**Selection**.
######
MODULE 1 OF 5 · APPLIED

Data Pipelines and the Medallion Pattern

45 min read 3 outcomes Interactive quiz

By the end of this module you will be able to:

Describe the bronze, silver, and gold layers of the medallion architecture and explain what transformations occur at each tier
Explain change data capture as a mechanism for near-real-time ingestion without full table scans, and name the tools that implement it
Select appropriate orchestration and data quality tooling for a given pipeline SLA requirement

Server infrastructure representing a production data pipeline processing tax transactions (photo on Unsplash)

Real-world programme · HMRC Making Tax Digital · 2019 to present

10 billion transactions. One pipeline failure. 12 million businesses unable to file.

HMRC's Making Tax Digital programme processes over 10 billion VAT transactions per year. Before MTD, VAT reconciliation was done quarterly with paper returns filed by post. MTD required building a near-real-time pipeline: source accounting software submitting via API, validation against HMRC's business rules, ingestion into the HMRC data lake, compliance checks, and publication to the digital tax account.

Any failure at any stage meant businesses could not file their VAT return. A data quality issue in the validation layer could silently reject valid submissions. A pipeline that ran successfully but produced incorrect figures could trigger compliance investigations against businesses that had done nothing wrong. At 10 billion transactions a year, the error rate that is acceptable in a prototype becomes a six-figure support burden in production.

The previous module covered the governance and risk frameworks that sit around digital systems. This module goes inside one of the most critical infrastructure components of any digital programme: the data pipeline. The medallion architecture is the pattern that makes pipelines of this scale maintainable, auditable, and recoverable.

When 10 billion transactions depend on your pipeline, what does a data quality failure actually cost?

With the learning outcomes established, this module begins by examining what a data pipeline is in depth.
######
**Data excerpt**.
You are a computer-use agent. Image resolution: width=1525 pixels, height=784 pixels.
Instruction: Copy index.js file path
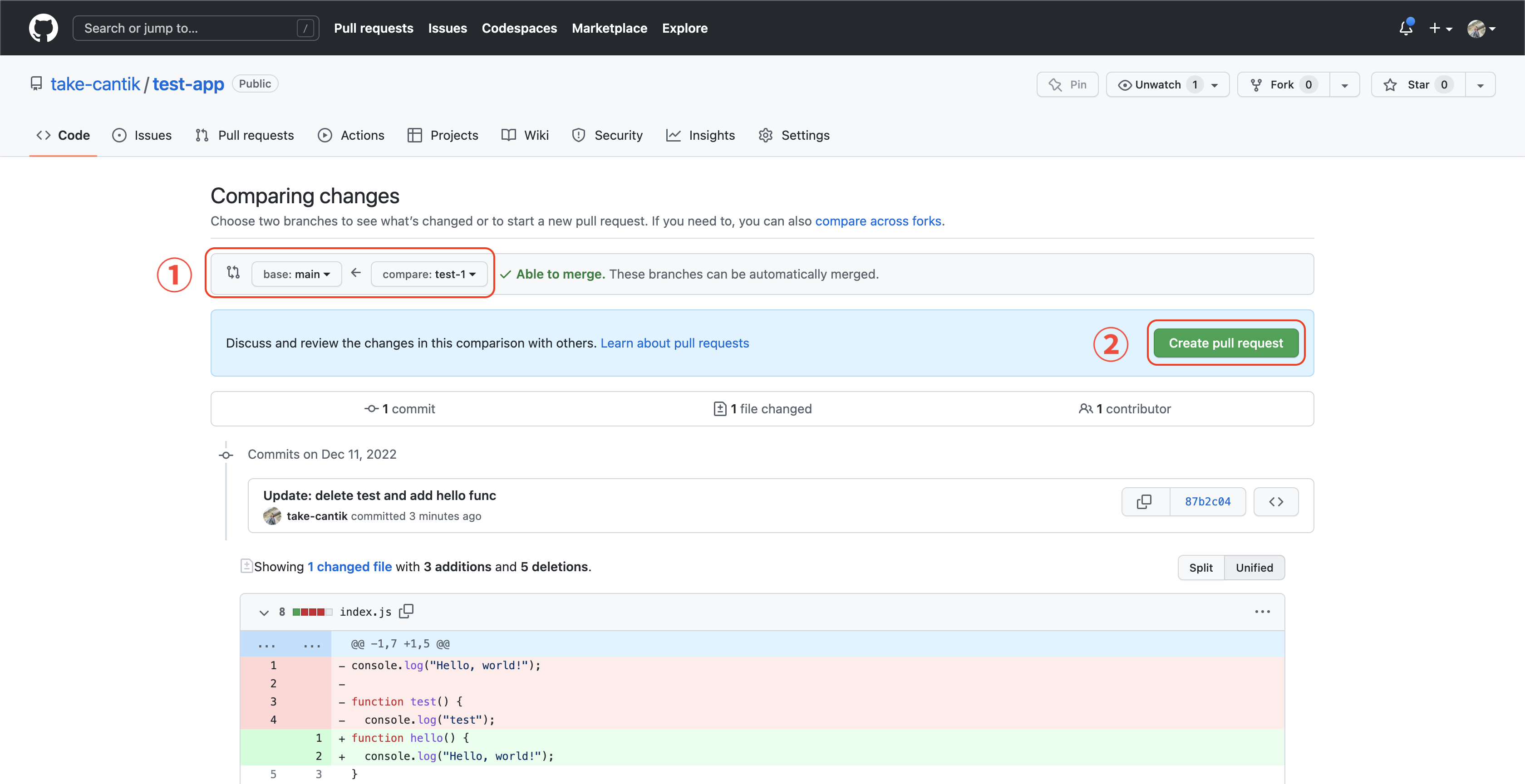pos(406,611)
######
**Work to complete**.
A) In the data pipelines module, how many VAT transactions does HMRC's Making Tax Digital programme process each year?
B) Quote the stretch of the data pipelines module from "By the end of" through "(photo on Unsplash)".
C) Condense the paragraph of the data pipelines module that begins "Any failure at any stage" into a bulleted list that keeps its main facts.

**Outputs in order**.
A) Over 10 billion VAT transactions per year.

B)
By the end of this module you will be able to:

Describe the bronze, silver, and gold layers of the medallion architecture and explain what transformations occur at each tier
Explain change data capture as a mechanism for near-real-time ingestion without full table scans, and name the tools that implement it
Select appropriate orchestration and data quality tooling for a given pipeline SLA requirement

Server infrastructure representing a production data pipeline processing tax transactions (photo on Unsplash)

C)
- Any failure at any stage left businesses unable to file their VAT return.
- A data quality issue in the validation layer could silently reject valid submissions.
- A pipeline that ran successfully but produced incorrect figures could trigger compliance investigations against businesses that had done nothing wrong.
- At 10 billion transactions a year, an error rate acceptable in a prototype becomes a six-figure support burden in production.